# AP-H743-R1 Flight Controller
::: warning
PX4 does not manufacture this (or any) autopilot.
:::
The AP-H743-R1 is an advanced autopilot manufactured by X-MAV®.
The autopilot is recommended for commercial system integration, but is also suitable for academic research and any other applications.
It brings you ultimate performance, stability, and reliability in every aspect.
::: info
These flight controllers are [manufacturer supported](../flight_controller/autopilot_manufacturer_supported.md).
:::
### Processors & Sensors
- FMU Processor: STM32H743VIT6
- 32 Bit Arm® Cortex®-M7, 480MHz, 2MB flash memory, 1MB RAM
- IO Processor: STM32F103
- 32 Bit Arm® Cortex®-M3, 72MHz, 20KB SRAM
- On-board sensors
- Accel/Gyro: ICM-42688-P\*2(Version1), BMI270\*2(Version2)
- Mag: QMC5883P
- Barometer: SPL06
### Interfaces
- 15x PWM Servo Outputs
- 1x Dedicated S.Bus Input
- 3x TELEM Ports
- 1x SERIAL4 Port
- 2x GPS Ports
- 1x USB Port (TYPE-C)
- 3x I2C Bus Ports
- 2x CAN Ports
- 2x Power Input Ports
- ADC Power Input
- DroneCAN/UAVCAN Power Input
- 2x Dedicated Debug Port
- FMU Debug
- IO Debug
## Purchase Channels {#store}
Order from [X-MAV](https://www.x-mav.cn/).
## Radio Control
A Radio Control (RC) system is required if you want to manually control your vehicle (PX4 does not require a radio system for autonomous flight modes).
You will need to select a compatible transmitter/receiver and then bind them so that they communicate (read the instructions that come with your specific transmitter/receiver).
SBUS receivers connect to the SBUS-IN input port.
CRSF receiver must be wired to a spare port (UART) on the Flight Controller.
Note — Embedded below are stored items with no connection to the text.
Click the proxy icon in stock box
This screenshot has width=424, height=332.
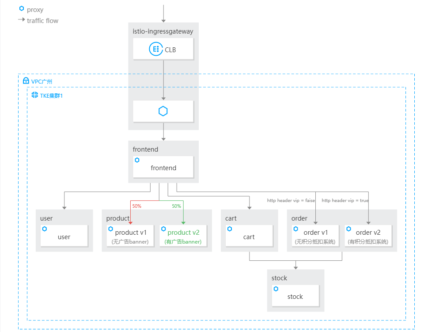click(276, 289)
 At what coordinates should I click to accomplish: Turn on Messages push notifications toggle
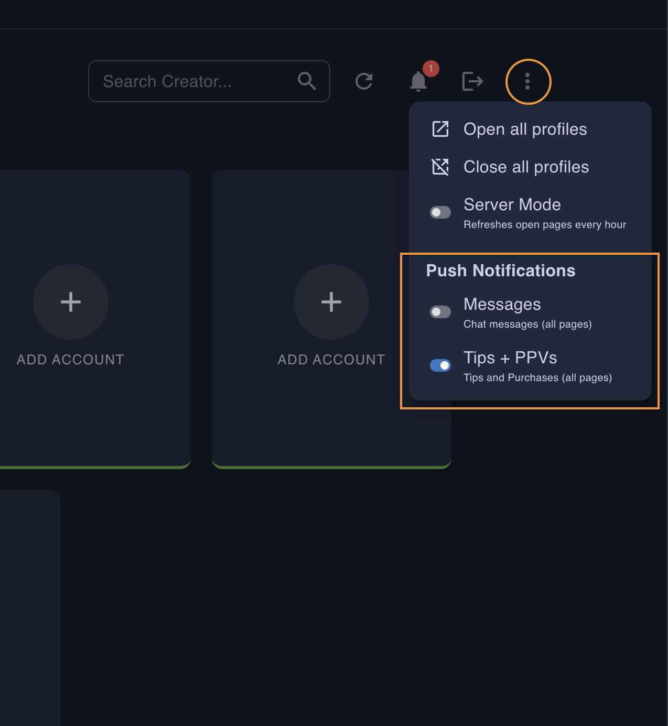pyautogui.click(x=440, y=312)
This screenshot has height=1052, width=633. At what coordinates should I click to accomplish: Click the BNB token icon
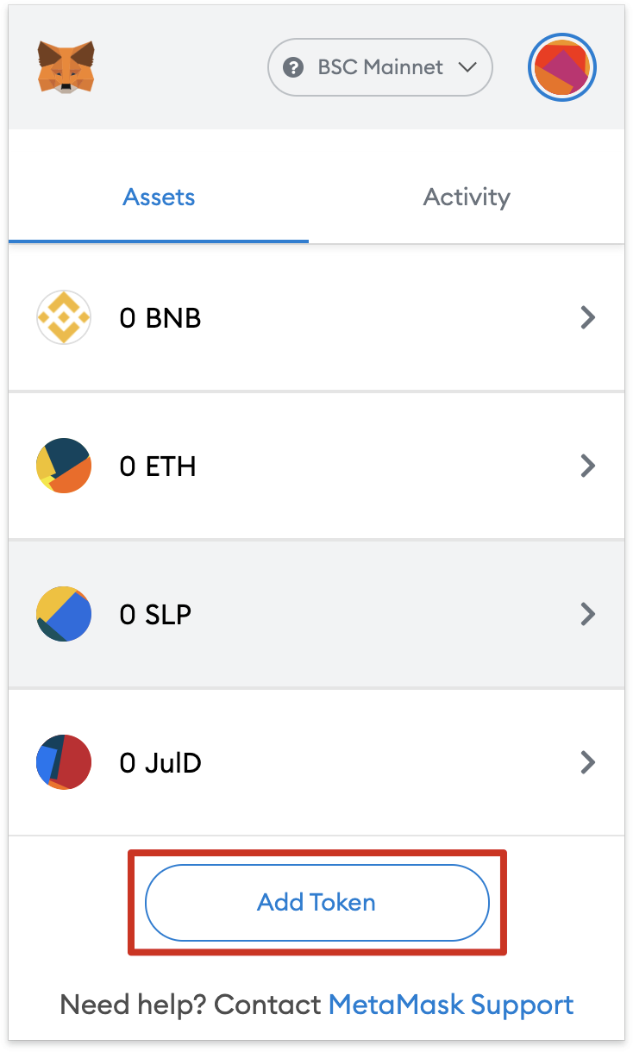click(x=64, y=318)
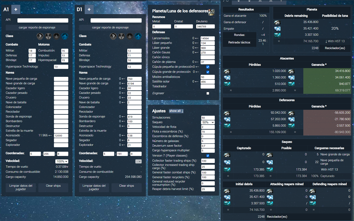Click the metal debris icon in Planeta panel
354x221 pixels.
coord(277,22)
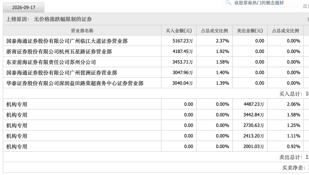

Then you can bind the transmitter and receiver together.
## Serial Port Mapping
| UART | Device | Port |
| ------ | ---------- | ------- |
| USART1 | /dev/ttyS0 | GPS |
| USART2 | /dev/ttyS1 | GPS2 |
| USART3 | /dev/ttyS2 | TELEM1 |
| UART4 | /dev/ttyS3 | TELEM2 |
| UART7 | /dev/ttyS4 | TELEM3 |
| UART8 | /dev/ttyS5 | SERIAL4 |
## PWM Output
The AP-H743-R1 flight controller supports up to 15 PWM outputs.
The first 8 outputs (labelled M1 to M8) are controlled by a dedicated STM32F103 IOMCU controller.
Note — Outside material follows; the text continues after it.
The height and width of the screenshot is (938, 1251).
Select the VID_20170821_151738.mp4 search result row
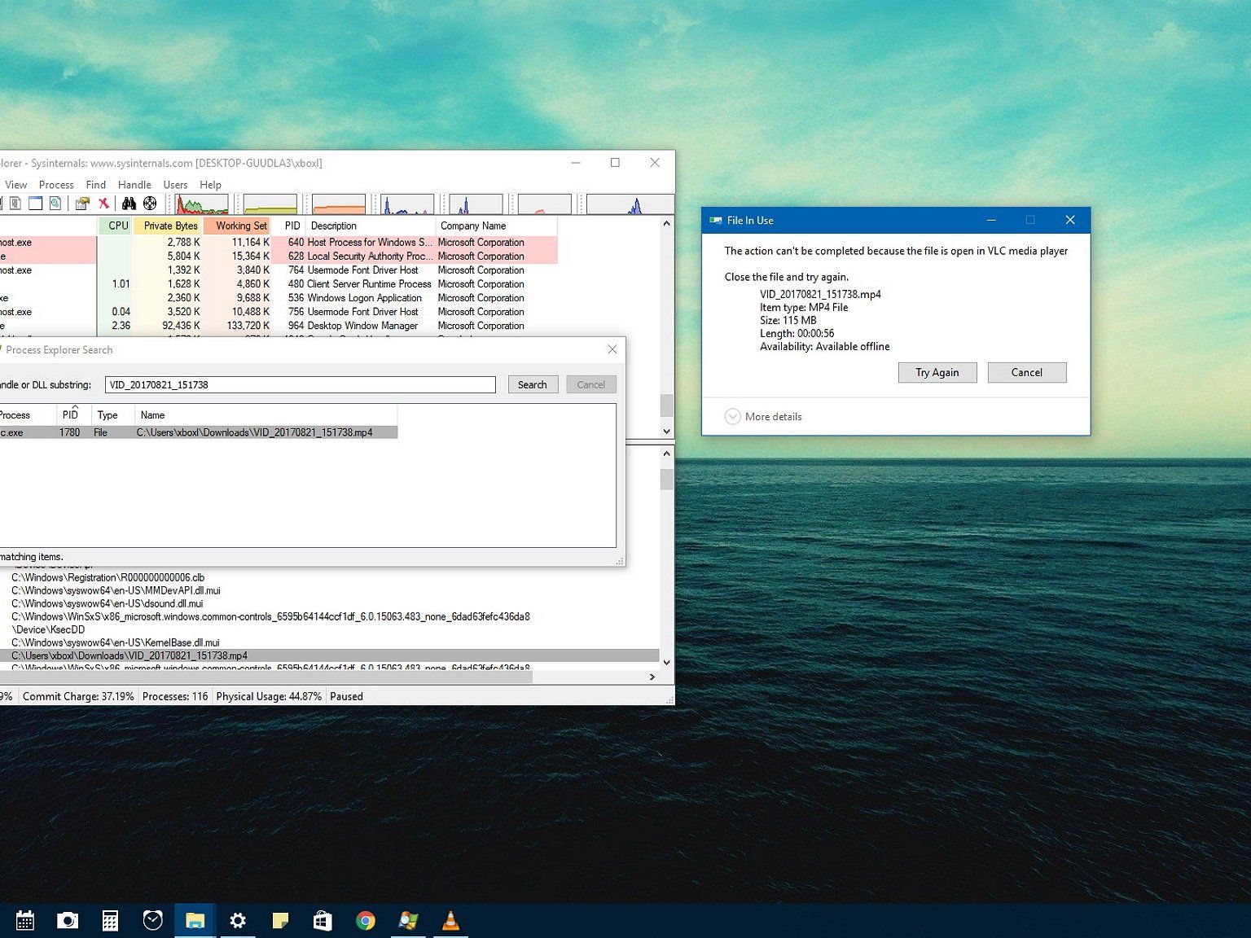[254, 433]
The remaining 7 outputs (labelled A1 to A7) are the "auxiliary" outputs.
These are directly attached to the STM32H743 FMU controller .
The 15 PWM outputs are:
M1 - M8 are connected to the IOMCU.
A1 - A7 are connected to the FMU.
M1 - M8 support DShot and are in 3 groups:
- M1, M2 in group 1
- M3, M4 in group 2
- M5, M6, M7, M8 in group 3
The 7 FMU PWM outputs are in 3 groups:
- A1 - A4 are in one group.
- A5, A6 are in a 2nd group.
- A7 is in a 3rd group.
Channels within the same group need to use the same output rate.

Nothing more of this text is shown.